Consumer electronics manufacturer Apple Inc and the United States' Federal Bureau of Investigation (FBI) are locked in a legal face-off. Hearings continue in a case with huge ramifications in terms of balancing privacy rights against the need for authorities to access information on crimes and terrorism. On December 2, 2015, Syed Rizwan Farook and his wife, Tashfeen Malik, killed 14 people at the San Bernardino Department of Public Health in the United States, where Farook was employed. Farook's work iPhone may have valuable information. But the phone's password is unknown, and it is set to erase all data if a wrong password is entered more than 10 times. The FBI wants Apple to write a code to bypass the "10 tries" setting. Apple is refusing to do so saying this sets a bad precedent. Indeed, Apple has insinuated that the FBI deliberately prevented attempts to back up data to the company's cloud server in order to pressure Apple into writing this bypass code.
The FBI wants Apple to, in effect, write a new operating system (named "FBI-OS" by information technology industry wags), which can be loaded as an automatic system update. This "FBI-OS" will disable the 10 tries default setting. The FBI then proposes to break the four-character password by force. If Apple does comply with this request, it will set disturbing precedents. Apple, Blackberry, Google and other technology players claim nobody, including the manufacturer, can easily access private data on an encrypted smartphone without the password. Thus far, requests to extract such data have been dodged by manufacturers, claiming they lack the technical ability to do this. But if Apple is forced to write this, and the sidestep works, it would demonstrate that personal encryption can in fact, be bypassed. Authorities everywhere will begin demanding that a "magic key", as Apple CEO Tim Cook termed it, be created to unlock data on their citizens' personal devices. Such requests are especially likely to proliferate from undemocratic regimes, where there is little or no legal protection of privacy. China is the largest global market for iPhones; strong encryption is very much a unique selling proposition for personal digital devices in that country. Russia has also recently amended its laws to demand private data be stored locally and provided to Russian authorities on demand. As a result, Russian smartphone users also place increasing emphasis on encryption. India is another big market for smartphones and it has no privacy law whatsoever.

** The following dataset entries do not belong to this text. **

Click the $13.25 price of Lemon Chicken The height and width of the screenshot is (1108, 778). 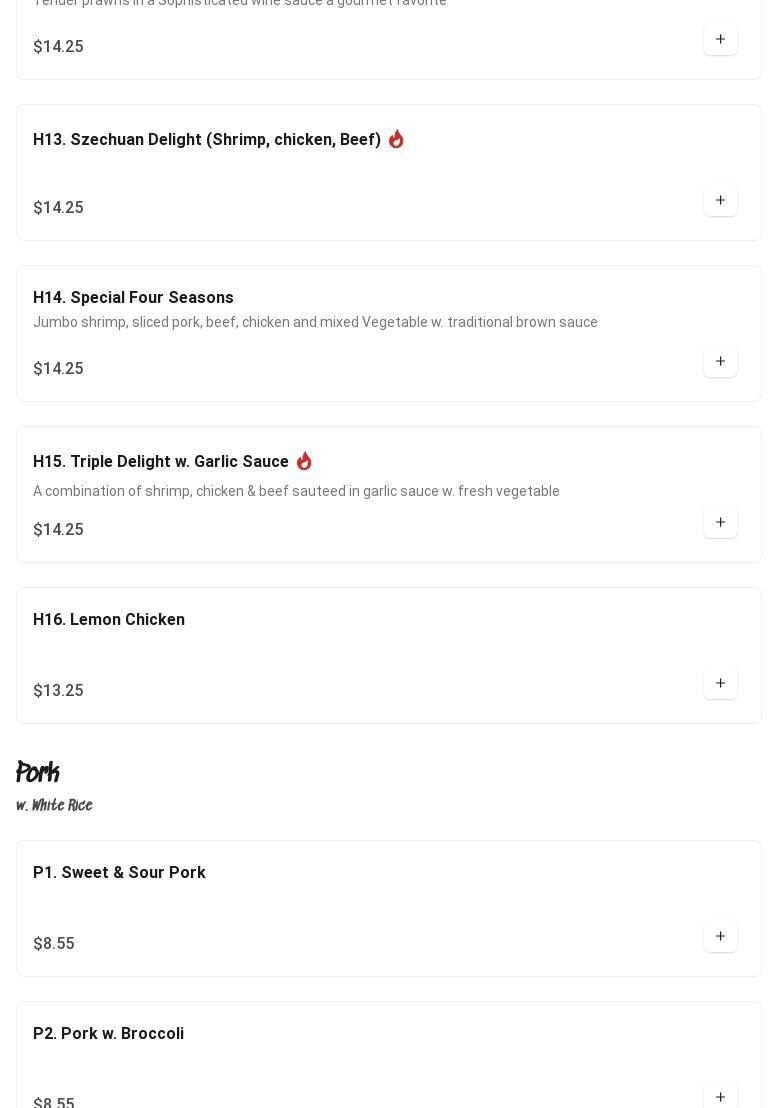point(58,691)
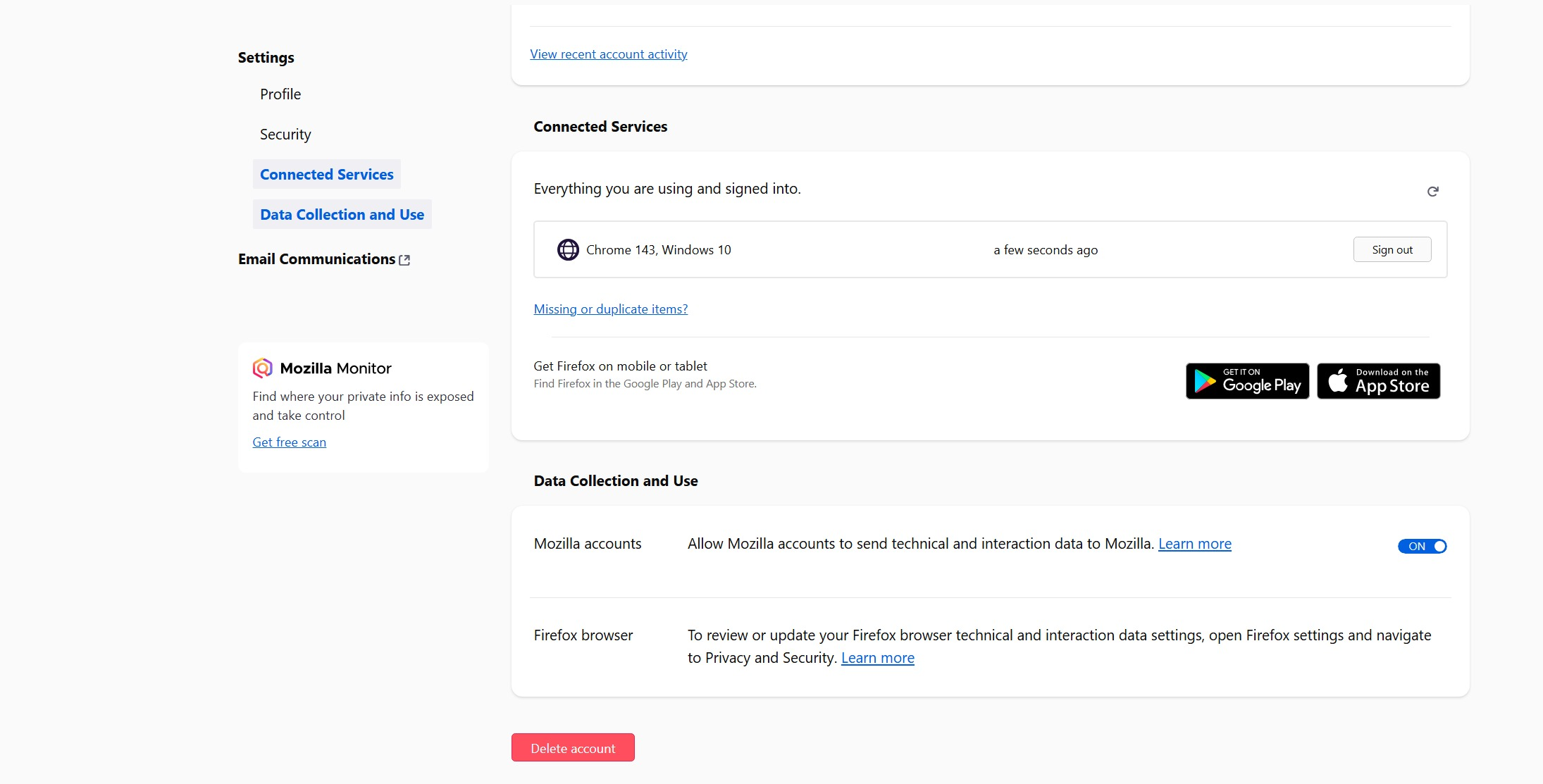Image resolution: width=1543 pixels, height=784 pixels.
Task: Click the refresh connected services icon
Action: [1432, 192]
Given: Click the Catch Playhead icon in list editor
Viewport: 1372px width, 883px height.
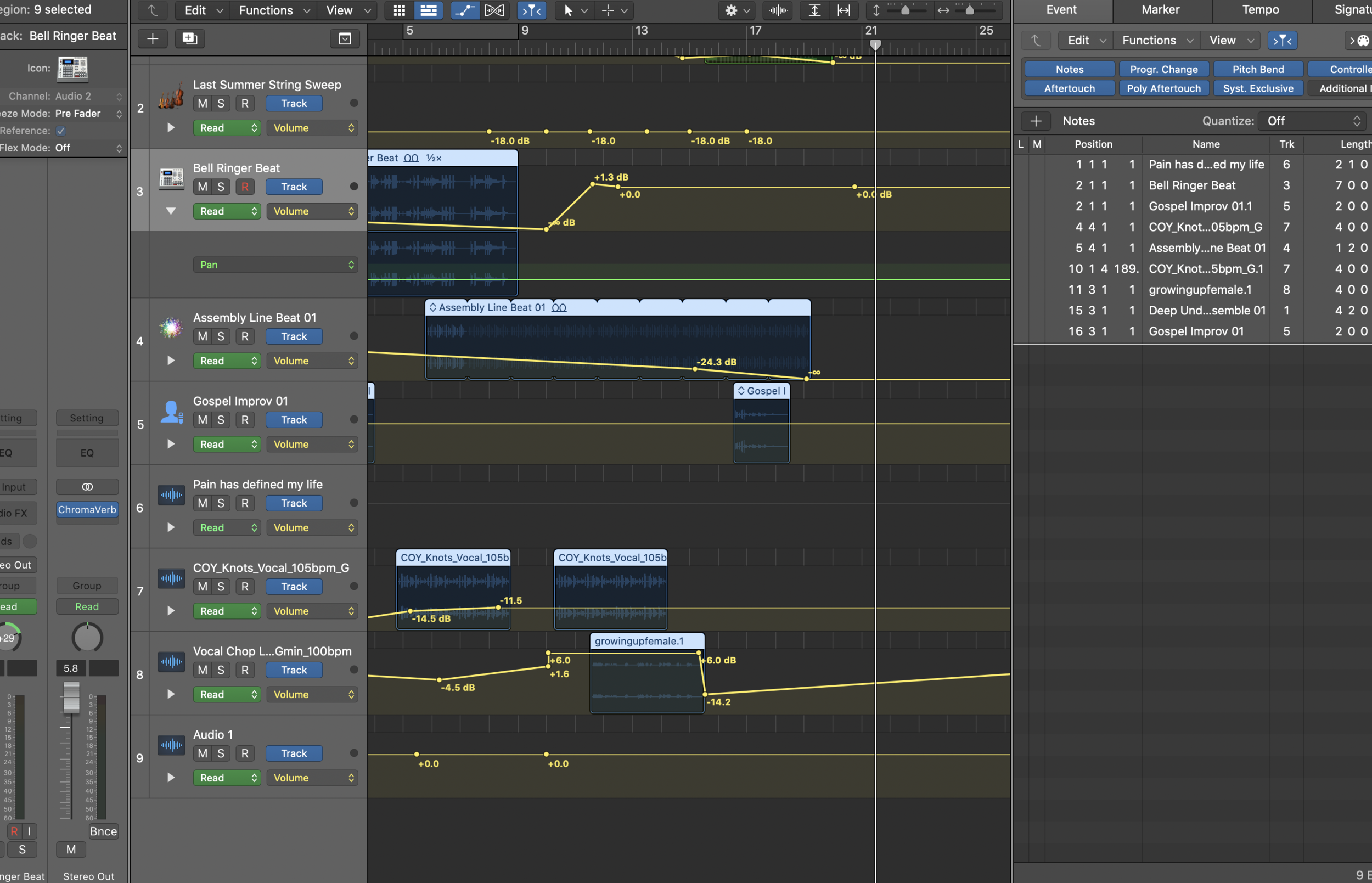Looking at the screenshot, I should [1282, 40].
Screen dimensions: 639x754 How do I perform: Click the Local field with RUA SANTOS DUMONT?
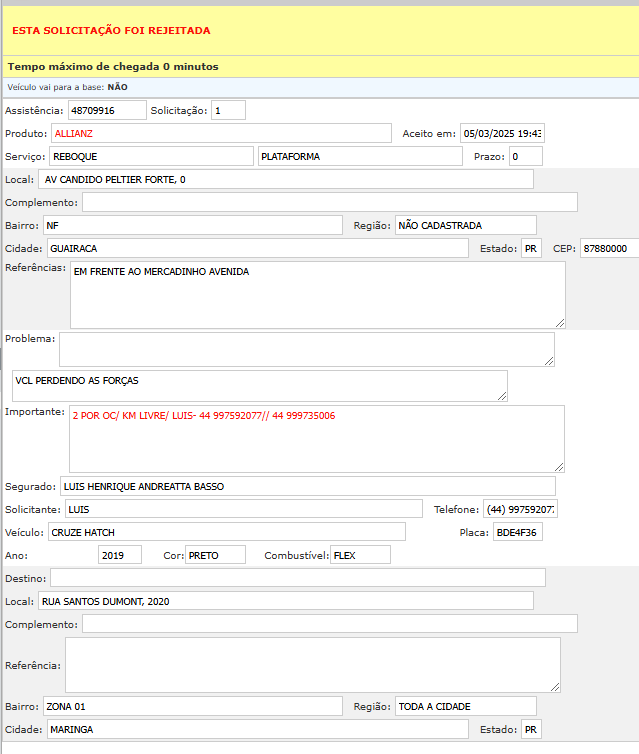285,601
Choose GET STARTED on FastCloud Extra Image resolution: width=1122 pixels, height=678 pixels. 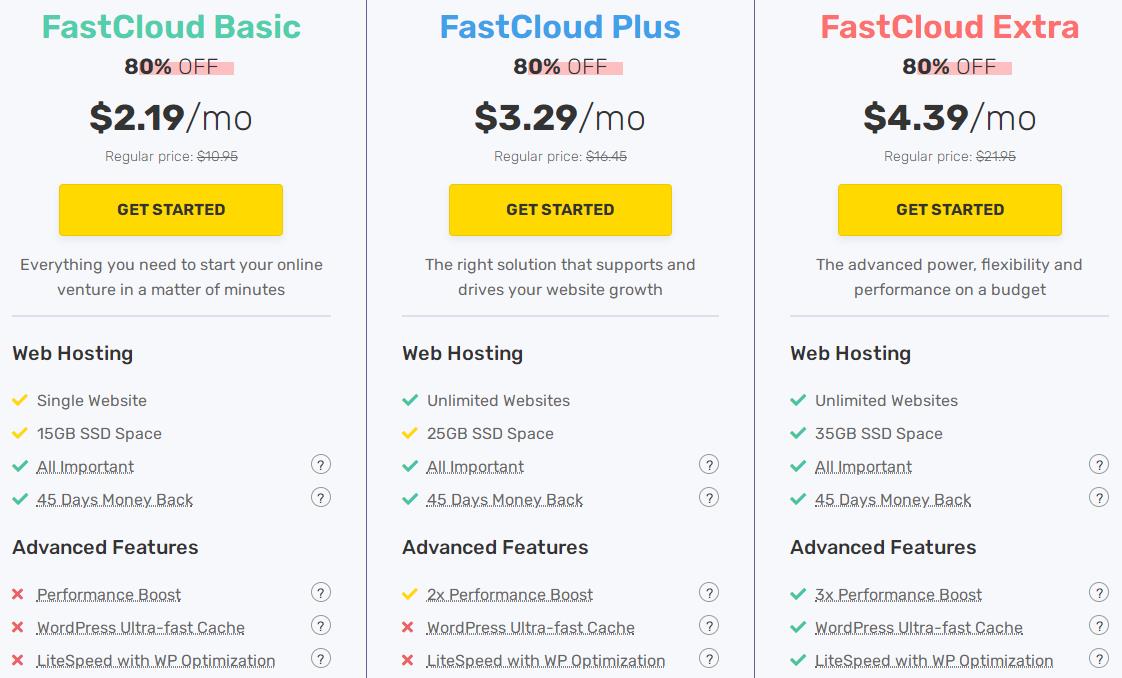coord(950,210)
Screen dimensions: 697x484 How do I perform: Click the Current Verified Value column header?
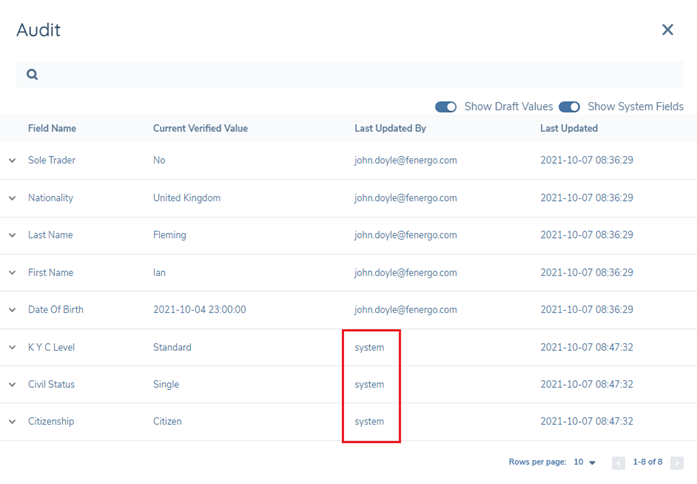tap(200, 128)
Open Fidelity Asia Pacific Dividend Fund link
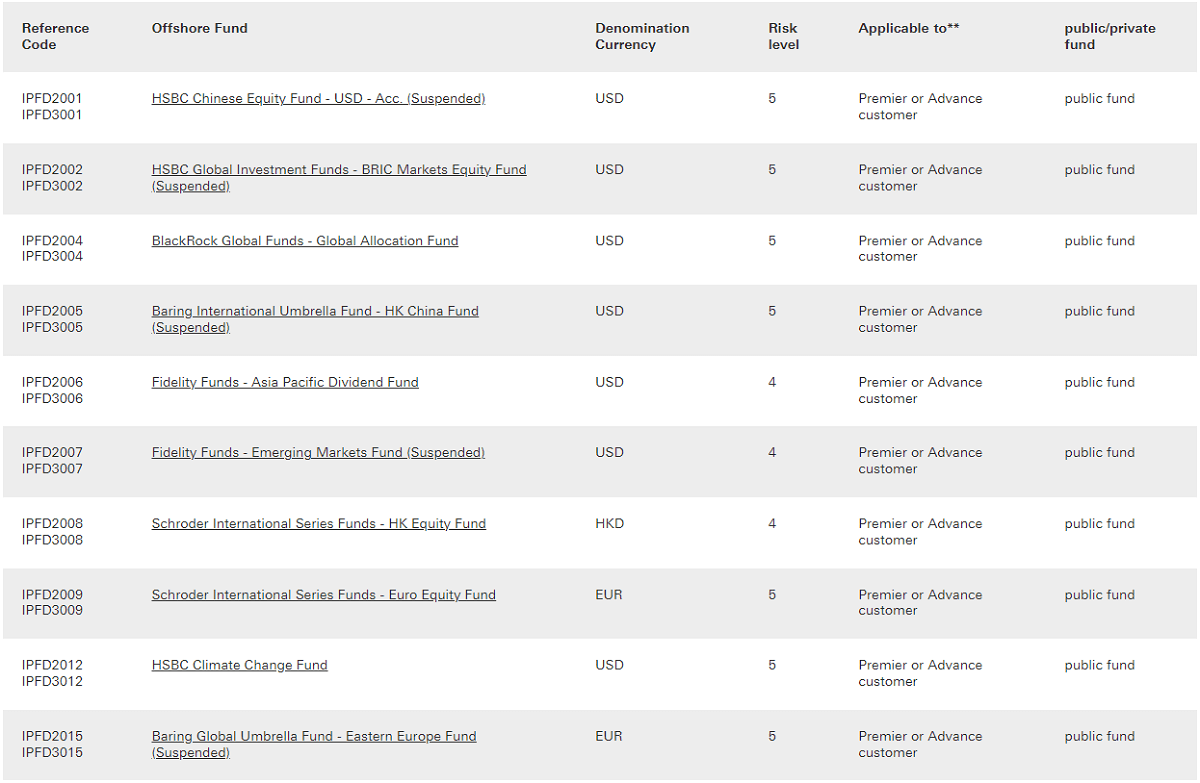Viewport: 1200px width, 783px height. click(285, 382)
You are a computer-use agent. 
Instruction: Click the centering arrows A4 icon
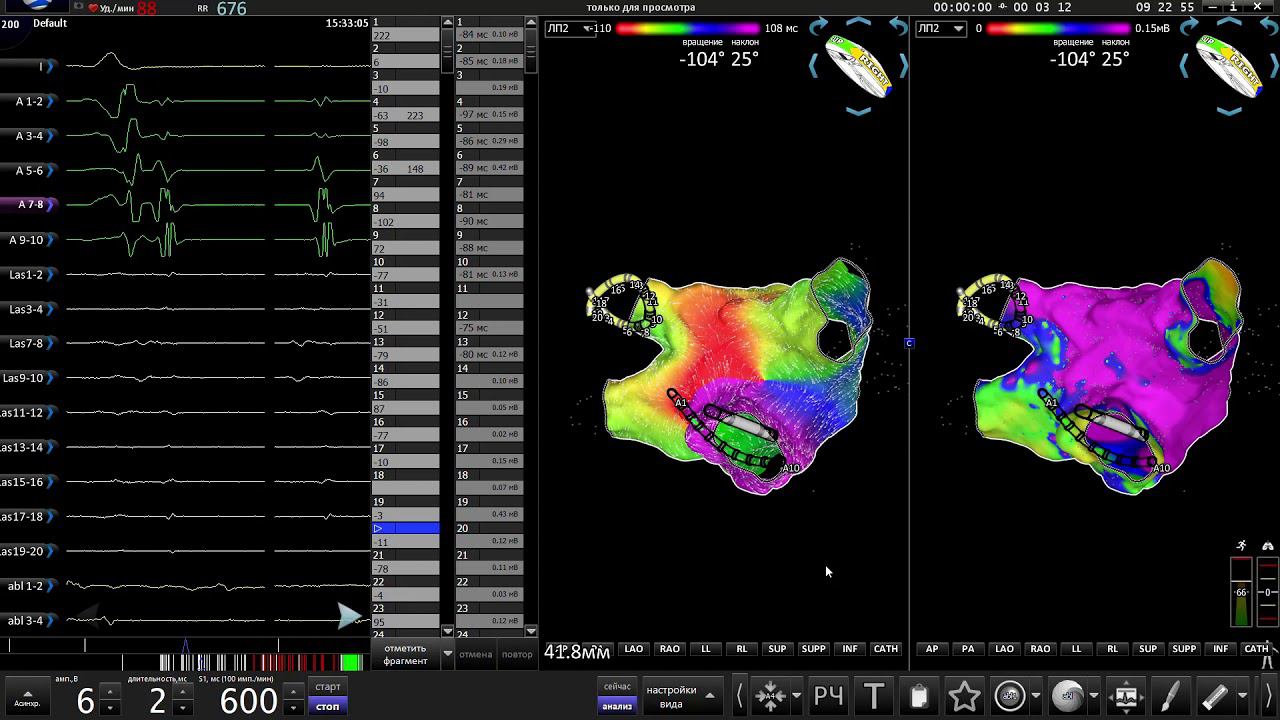[x=770, y=696]
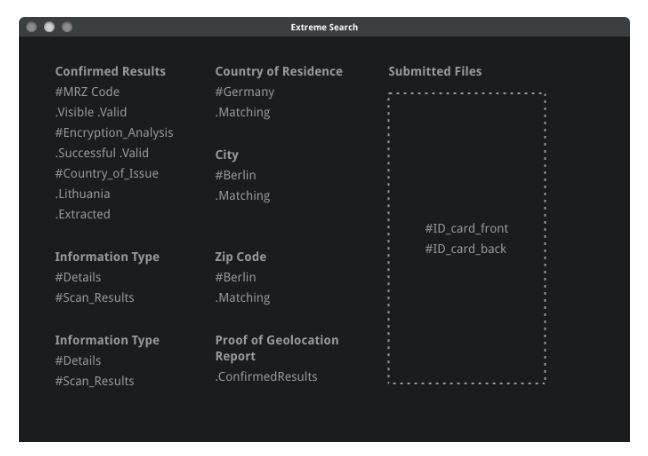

Citizens have a right to expect privacy. Good encryption is required to prevent data theft at the very minimum if a phone is stolen. On the other hand, law enforcement agencies have legitimate needs. In practice, this has turned into a race between sophisticated encryption techniques and efficient surveillance and decryption systems. But as the technology evolves, the world's legislative systems must re-examine basic premises and re-interpret constitutional rights to ensure that the right to privacy is balanced against the legitimate need to tap timely information about crimes. In India, this task could be started by simply putting a privacy law on the books.